Ultimately, Matthews opined that Li's work had to be removed and completely redone. In addition to Matthews's testimony, numerous photographs depicting Li's poor workmanship were admitted into evidence.

Plaintiffs also presented Alan Huang as an expert licensed home improvement contractor. Li objected to the admission of Huang's estimate of the cost of labor and materials needed to remove and redo Li's work, claiming he never received it. The judge admitted the estimate, finding that plaintiffs had served it in 2008.

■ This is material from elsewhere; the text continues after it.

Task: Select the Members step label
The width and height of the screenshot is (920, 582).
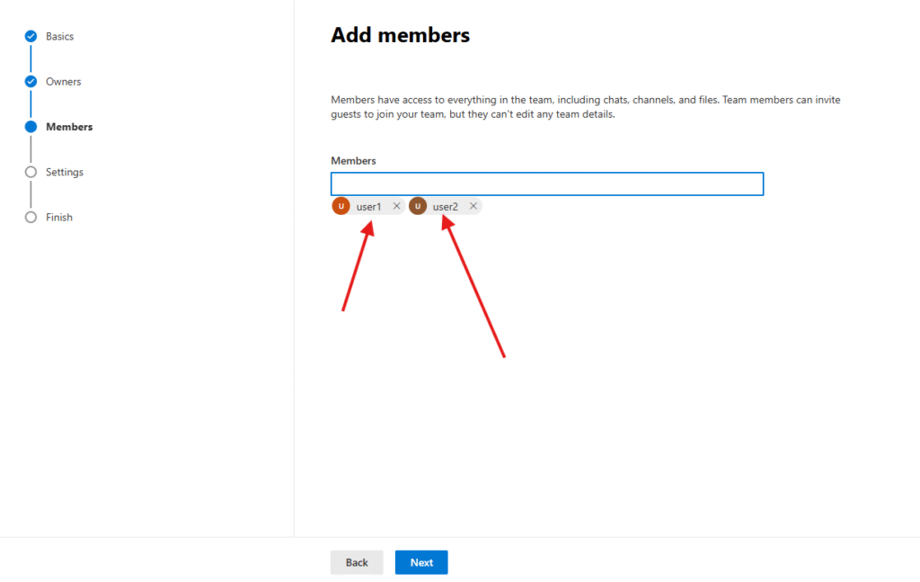Action: [x=69, y=127]
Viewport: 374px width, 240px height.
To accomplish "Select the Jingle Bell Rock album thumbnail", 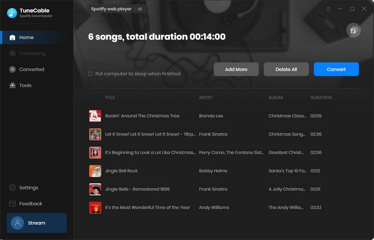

Huang estimated that the labor to remove Li's work and properly complete it would cost $37,100, eighty percent of which was for actual labor costs. Huang also estimated that materials would cost $27,400, which included marble and ceramic tile, a Jacuzzi tub, a shower base unit, a shower tub pan, two shower doors, two toilet seats, sinks, vanity cabinets, faucets, mirrors, lights, exhaust fans, paint, hardwood floors, stairs, and railing. Huang admitted, however, that the Jacuzzi tub, toilets, vanities, mirrors, shower doors, and exhaust fans that were already installed could possibly be salvaged.

Li testified he was the president of American and physically performed the work American had contracted. He admitted he did not have the necessary licenses or insurance. He did not dispute there were no permits obtained for the work, and did not challenge the testimony of plaintiffs' experts or the photographs admitted into evidence.

In a June 17, 2010 written opinion, the judge concluded that Li committed substantial "unlawful practices" under the CFA. The judge found that Li was not registered as a home improvement contractor; had no commercial general liability insurance and falsely advertised he had insurance; and performed the work without licenses and construction permits. The judge also determined that the contract failed to provide a beginning and end date of the project.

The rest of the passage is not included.